Odnośnie końcówki, ojcu zawsze odpowiadałem: "Lepiej mieć burdel w pokoju, niż burdel w pokoju." śmiał się do rozpuku, a potem zabierał kabel od monitora XD
6:30 co do tej historii z twoim synem. Przypomniałem sobie jak miałem jakieś 11 lat i wziąłem raz 5zł ze skarbonki od siostry (7 lat miała) bo nikogo nie było w domu, a chciałem z kolegą pójść coś kupić. Wziąłem 5zł, ale jak to dzieciak zapomniałem oddać. Później okazało się, że moja matka miała policzone ile tam konkretnie jest pieniędzy i miałem przez to przechlapane. Przez tą sytuacje jak ginęły jakieś pieniądze - 50zł, 200zł czy nawet 500zł - to ja byłem z góry uznawany za złodzieja. Mimo, że parę razy nawet znajdywały się te pieniądze. Frustrowało mnie, że moja matka i ojczym nie potrafili mi zaufać i za każdym razem to ja byłem z góry winowajcą. Raz jak byłem z kolegą, siostrą i rodzicami na wyjeździe 30km od domu na dwa dni. Na drugi dzień okazało się, że mojej siostrze zginęło 50zł. Matka i ojczym byli schlani, i tak się na mnie uwzięli, że postanowiłem uciec, zostawiając przy tym kolegę. Mając 11 lat wróciłem z pamięci 30km do babci. Później okazało się, że nawet mnie nie szukali, a mój kolega był zły, że go zostawiłem, bo mój ojczym go straszył. Abstrahując od tego, że wywodzę się z patoli, to naprawdę uważajcie jakie osądy stawiacie wobec swoich dzieci; bo to może się znacznie przekładać na relacje. Ja do dziś między innymi nie mam kontaktu z matką przez te kilku letnie oskarżenia.

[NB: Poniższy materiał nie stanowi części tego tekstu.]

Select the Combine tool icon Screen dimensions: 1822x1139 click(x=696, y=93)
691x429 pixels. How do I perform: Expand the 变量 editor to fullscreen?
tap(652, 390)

@RMaciaszek ! Moja teoria jest taka, że to żona Ci zjadła. Po prostu pojechała do sklepu po taki sam i wsadziła do lodówki. 2 dni później odegrała scenkę "zaskoczona", o zobacz tu jest ten twój napój. Taa.. Dlaczego? Ponieważ ty dobrze pamiętasz w które miejsce lodówki włożyłeś i w tym miejscu go tam nie było. Pewnie szukałeś po całej lodówce i nie było. No bo nie było. Został kupiony nowy i włożony nowy dwa dni później :) I to może być również twój syn. Nadal
Są już takie wynalazki dawno, huel albo this is food, można kupić sobie torbę prochu i rozpuszczać sobie samemu wychodzi taniej, sa nawet wersje kawowe z kofeina, jak ktoś zabiegany to całkiem wygodne rozwiązanie
Mam podobną historię do tej z zapodzianiem się tego płynu. Po przeprowadzce chciałem znaleźć stary monitor do komputera, bo poprzednio komputer był podłączony do ekranu telewizora, a w nowych warunkach by nie pasował. Więc zaczynam szukać po strychu i nie ma. Później spytałem matki, to odpowiedziała z pełnym przekonaniem, że przecież go sprzedawaliśmy. Podała nawet imię rzekomego kupca. Jak już można się domyślać, ów monitor był na tym strychu, lecz schowany tak niepozornie, że dopiero wyczyszczenie go do zera pomogło xd.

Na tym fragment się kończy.